Ask HN: How hard are beginning college CS classes? - solipsist


======
T-R
Depends a lot on the school, and how much prior experience you have. As far as
rigor and workload, that really depends on the professor. That said, intro
courses are usually designed to be at least survivable by someone with no
background at all.

Strictly talking about the difficulty of concepts, a curriculum based off of
SICP (or something with a similar emphasis on functional programming or math)
will probably be full of new concepts even for those who've had some
experience programming. I'd say this is a good thing for everyone involved,
because it both levels the playing field for those without experience, and
ensures that those who have some still get something out of the course.

Most schools, though, start with imperative concepts (as does AP Comp Sci),
which isn't a bad thing either, but someone with experience won't get as much
out of it until later in the course.

If you're applying to schools or about to start a class, it wouldn't be a bad
idea to dig through the department website and see if you can find the site
for the class to see what it entails.

------
ibejoeb
* What school? They can be very different. Some curricula are highly theoretical, some practical, some hybrid, but most still are termed "Computer Science."

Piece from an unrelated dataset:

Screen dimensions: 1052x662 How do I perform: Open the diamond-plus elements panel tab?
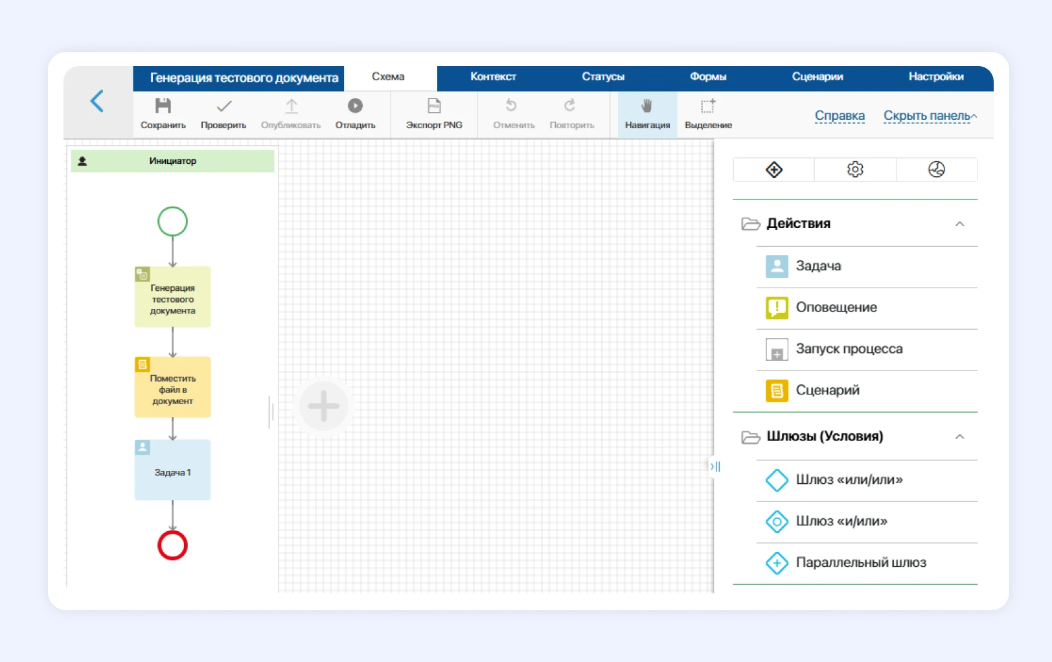click(774, 170)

* What is your background? Have you been exposed to mathematical proofs, logic, discrete math, or computer programming?

* What is your purpose? Are you worried about filling a single freshman requirement, or are you planning on studying computer science?

------
Wingman4l7
In my experience, CS 101 was easy to get into and seemed to be designed to get
students excited about computer science. Heck, one of the final projects was
to implement an Asteroids game. We even used a beginner Java IDE developed by
one of the professors -- <http://sourceforge.net/projects/jigsaw-ide/>

------
Stythys
not very hard at all, at least in my experience.